Reproducibility package — Glass transition temperature prediction in lignin polyurethanes using machine learning on small experimental dataset

This folder contains the code, dataset, trained model artifacts, and key result tables required to reproduce every figure and metric reported in the published article:

Acaru S. F., Comí M., Falireas P., Vanpoucke D. E. P., Vendamme R., Bernaerts K. V. (2026). Glass transition temperature prediction in lignin polyurethanes using machine learning on small experimental dataset. Materials & Design. Open access. DOI: 10.1016/j.matdes.2026.116265 · ScienceDirect (PII S0264127526008385)

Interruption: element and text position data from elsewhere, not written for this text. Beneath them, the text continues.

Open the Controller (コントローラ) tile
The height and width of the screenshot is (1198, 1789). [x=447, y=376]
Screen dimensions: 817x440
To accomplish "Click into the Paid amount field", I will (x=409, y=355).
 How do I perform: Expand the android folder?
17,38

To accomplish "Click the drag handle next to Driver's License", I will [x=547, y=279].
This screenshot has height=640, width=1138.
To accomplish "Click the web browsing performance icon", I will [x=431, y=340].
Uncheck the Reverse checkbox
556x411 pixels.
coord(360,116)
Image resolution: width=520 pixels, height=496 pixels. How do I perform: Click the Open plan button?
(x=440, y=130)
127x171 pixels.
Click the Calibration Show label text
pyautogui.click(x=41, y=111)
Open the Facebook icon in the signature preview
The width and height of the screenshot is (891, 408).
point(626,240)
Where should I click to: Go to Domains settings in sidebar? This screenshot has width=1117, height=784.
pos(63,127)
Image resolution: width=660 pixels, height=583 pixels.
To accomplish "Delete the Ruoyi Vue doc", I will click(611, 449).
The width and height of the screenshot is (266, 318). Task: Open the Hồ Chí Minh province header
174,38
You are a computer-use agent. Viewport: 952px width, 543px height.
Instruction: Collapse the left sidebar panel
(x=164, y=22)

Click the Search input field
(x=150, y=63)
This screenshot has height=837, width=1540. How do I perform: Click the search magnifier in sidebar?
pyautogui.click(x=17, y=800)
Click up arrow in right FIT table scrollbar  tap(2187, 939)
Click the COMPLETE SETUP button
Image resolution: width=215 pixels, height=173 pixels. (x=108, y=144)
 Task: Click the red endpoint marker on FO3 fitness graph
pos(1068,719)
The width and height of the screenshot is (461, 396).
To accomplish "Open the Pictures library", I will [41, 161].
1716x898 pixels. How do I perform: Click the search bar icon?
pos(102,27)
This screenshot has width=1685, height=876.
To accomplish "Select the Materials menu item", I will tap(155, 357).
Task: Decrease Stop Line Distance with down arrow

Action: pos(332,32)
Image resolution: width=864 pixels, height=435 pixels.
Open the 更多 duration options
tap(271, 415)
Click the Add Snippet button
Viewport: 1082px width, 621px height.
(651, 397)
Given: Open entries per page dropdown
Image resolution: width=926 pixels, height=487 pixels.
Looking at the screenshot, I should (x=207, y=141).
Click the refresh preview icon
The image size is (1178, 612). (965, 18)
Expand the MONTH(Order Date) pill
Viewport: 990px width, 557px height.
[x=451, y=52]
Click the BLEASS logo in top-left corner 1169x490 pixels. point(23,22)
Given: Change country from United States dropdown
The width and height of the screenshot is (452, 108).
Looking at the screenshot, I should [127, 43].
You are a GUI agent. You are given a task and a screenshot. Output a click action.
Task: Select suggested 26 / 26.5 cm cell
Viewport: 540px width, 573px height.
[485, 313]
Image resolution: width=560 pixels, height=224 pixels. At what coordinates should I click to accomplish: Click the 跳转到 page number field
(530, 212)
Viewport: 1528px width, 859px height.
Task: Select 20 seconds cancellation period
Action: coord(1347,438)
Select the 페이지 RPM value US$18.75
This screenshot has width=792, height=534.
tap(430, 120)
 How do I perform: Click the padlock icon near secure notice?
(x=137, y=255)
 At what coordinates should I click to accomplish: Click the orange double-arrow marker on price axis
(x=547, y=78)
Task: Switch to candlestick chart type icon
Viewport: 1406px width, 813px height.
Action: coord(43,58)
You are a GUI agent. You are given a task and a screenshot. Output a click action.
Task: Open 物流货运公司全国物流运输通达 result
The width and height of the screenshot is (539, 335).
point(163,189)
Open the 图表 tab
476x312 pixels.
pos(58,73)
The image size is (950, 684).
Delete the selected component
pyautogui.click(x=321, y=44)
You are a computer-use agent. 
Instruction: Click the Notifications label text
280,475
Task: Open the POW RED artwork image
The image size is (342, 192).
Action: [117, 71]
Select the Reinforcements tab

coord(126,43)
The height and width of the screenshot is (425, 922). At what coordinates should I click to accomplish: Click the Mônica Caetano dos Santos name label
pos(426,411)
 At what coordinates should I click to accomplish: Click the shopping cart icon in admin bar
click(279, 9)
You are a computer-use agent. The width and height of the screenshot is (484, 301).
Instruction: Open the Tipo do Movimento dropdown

Status: companion to the published article. The article's Data Availability Statement reads “The data that support the findings of this study are available in the supplementary material of this article.” This folder provides an expanded replication package — the same experimental dataset together with the full code, trained model artefacts, and key result tables — so that every figure and metric in the article can be regenerated end-to-end.


1. Package layout

data share/
├── README.md                  ← this file
├── requirements.txt           ← exact Python dependencies
├── LICENSE                    ← code: MIT, data: CC-BY-4.0
├── CITATION.cff               ← machine-readable citation
├── _build_package.ps1         ← script used to assemble this folder
│
├── data/                      ← raw, unprocessed experimental dataset
│   ├── dataset.csv.xlsx       ← original spreadsheet (full feature set)
│   ├── dataset.xlsx           ← cleaned spreadsheet consumed by training scripts
│   └── README.md              ← column dictionary
│
├── code/                      ← all analysis & plotting scripts, mirroring
│   │                            the manuscript's pipeline order
│   ├── 1.Loading and Preprocessing/
│   ├── 2.Correlation/
│   ├── 3.PCA/
│   ├── 3.Partial dependence plots/
│   ├── 4.Wrapper/             ← feature-selection wrapper experiments
│   ├── 5.Model/               ← stacked-ensemble training
│   ├── 6.Model metrics/       ← performance plots & tables
│   ├── 7.Mapping/             ← Tg surface mapping with the best model
│   ├── 8.Extrapolation/       ← adaptive-grid extrapolation analysis
│   ├── 9.Parallel coordinates plot/
│   ├── 10.Dataset Distribution based on swelling ratio/
│   ├── Universality/          ← applicability domain, permutation, Williams
│   └── Graphical abstract/
│
├── models/best_model/         ← pre-trained best stacked-ensemble (5 features,
│   │                            10 base estimators) — load with joblib
│   ├── best_model_base_models.joblib
│   ├── best_model_meta_model.joblib
│   ├── best_model_x_scaler.joblib
│   ├── best_model_y_scaler.joblib
│   ├── best_model_features.txt
│   └── best_model_metadata.json
│
├── results/                   ← key numerical outputs underlying the figures
│   │                            (top-feature combinations, n-estimator sweep,
│   │                            stratified-split results, mapping summary,
│   │                            applicability-domain & permutation tables, …)
│   └── ...
│
└── figures/                   ← the eleven main-text figures of the article
    │                            (`Fig_01…Fig_11`, PNG, extracted from the
    │                            published manuscript) plus the graphical
    │                            abstract.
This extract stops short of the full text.